The UK government is set to close the final 15 hotels still housing Afghan refugees next week.
Mr Mercer insisted they had been “super generous” and it was “unfair” to keep Afghan refugees in hotels any longer.
More than 24,000 relocated to the UK after the Taliban seized Kabul two years ago.
Around 8,000 Afghans living in hotels at a cost of £1 million a day were served with a three month notice at the end of May. Around 2,000 were still in hotels this weekend, with properties in the pipeline.
Critics including Labour’s shadow immigration minister Stephen Kinnock claimed Afghans were being “thrown out onto the street”.
But Mr Mercer, who served in Afghanistan, hit back accusing Kinnock of “just standing on the side lines and throwing rocks”.

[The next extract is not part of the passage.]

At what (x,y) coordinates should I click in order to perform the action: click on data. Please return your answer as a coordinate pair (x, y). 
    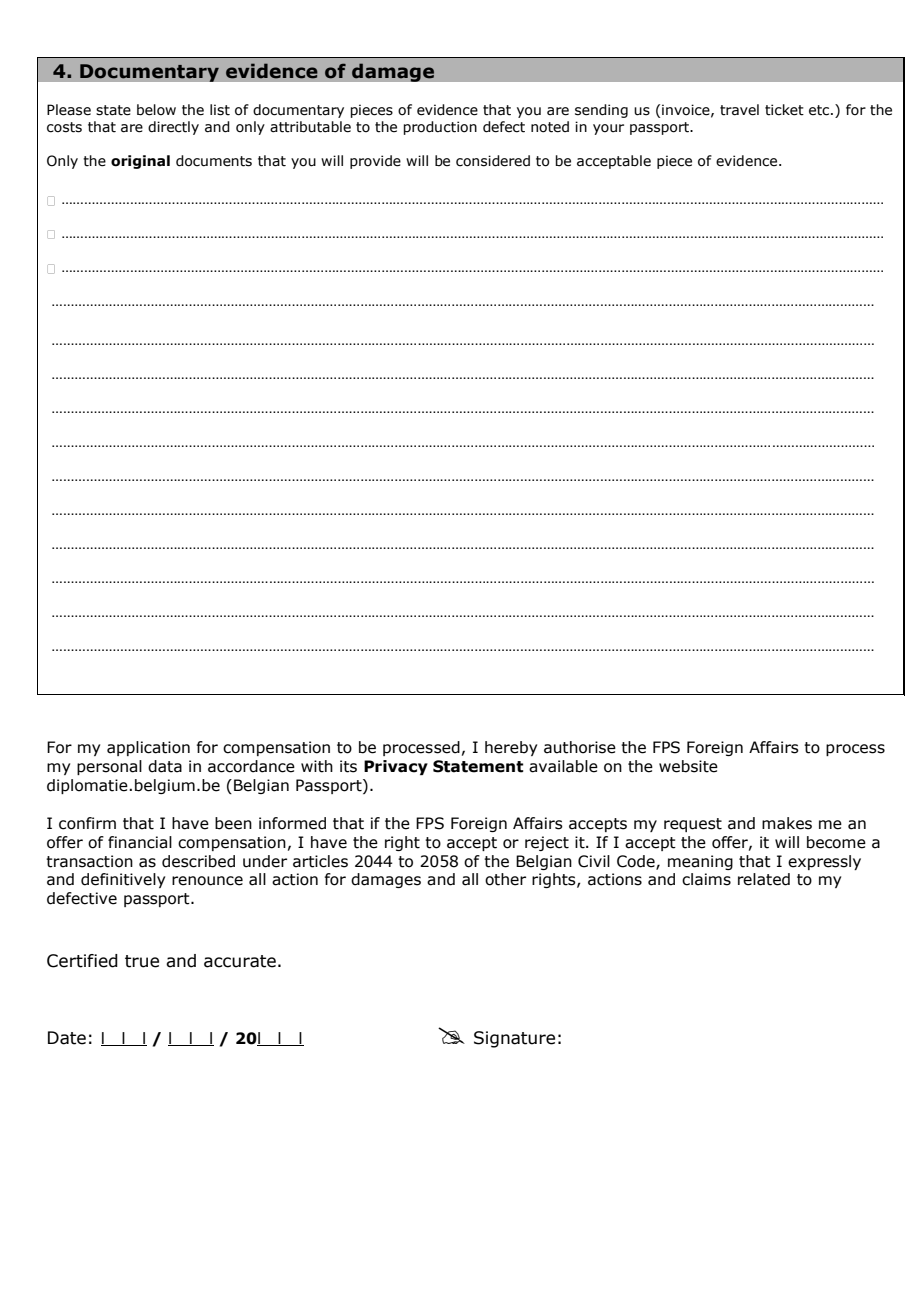
    Looking at the image, I should click on (165, 766).
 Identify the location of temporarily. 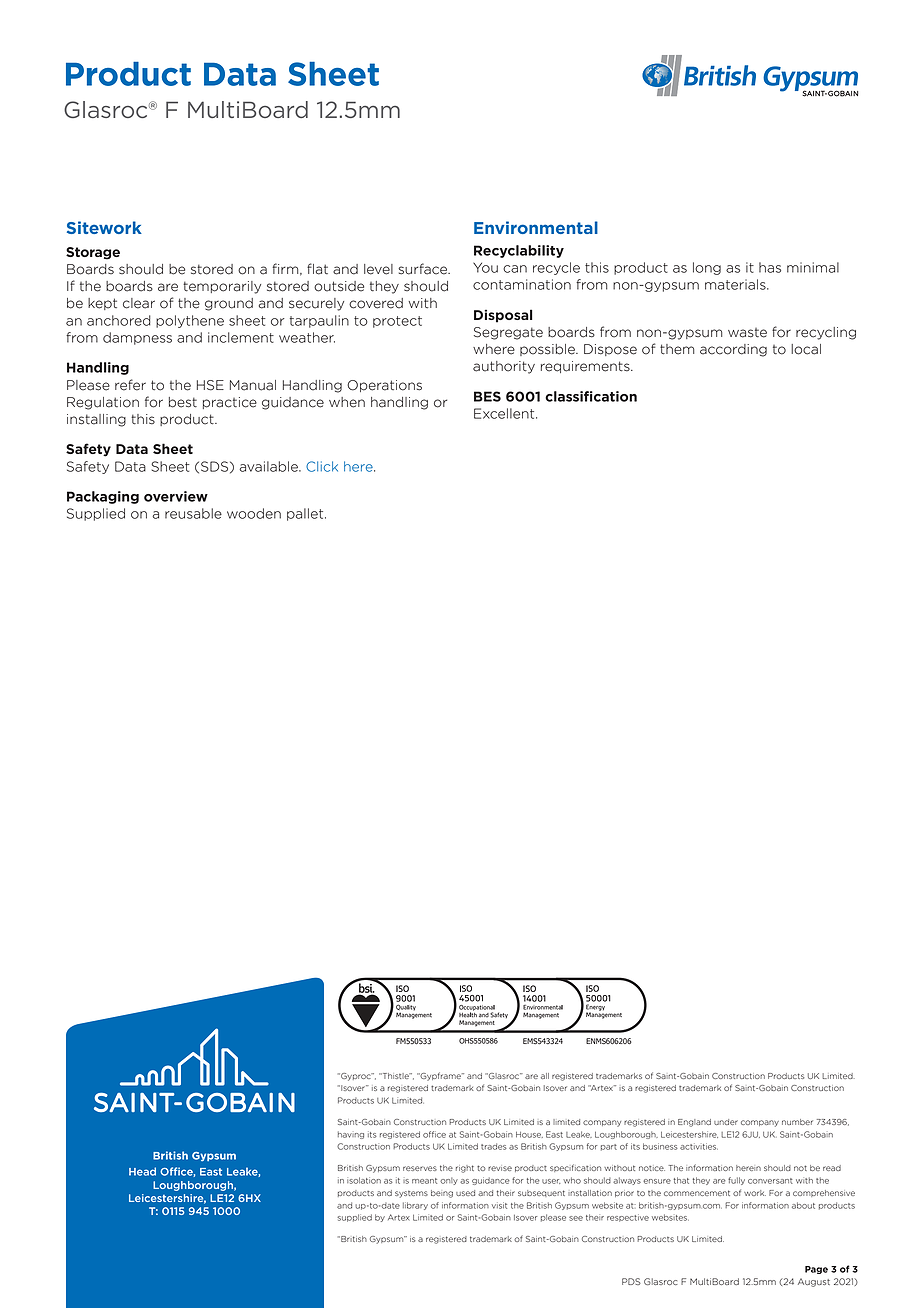
(222, 287).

He went on: “There’s nothing compassionate about those who’ve criticised me, or the scheme, who would end up leaving these people in hotels for years and years.”
The vast majority of Afghan heroes and their families have been offered settled accommodation before the hotels close.
It is understood a small minority have presented as homeless after rejecting offers of properties because they wanted to stay in expensive areas like London where there is no accommodation.
Official Home Office figures this week revealed Afghans made up the most common nationality of people who made the perilous small boat crossing in the first half of this year.
Mr Mercer added: “The truth is France is a safe country and if they are entitled to be relocated to the UK under the [Afghan relocation] scheme they can apply from a third country.
“I’m afraid I feel very strongly against those who are taking this journey and risking their family’s lives.”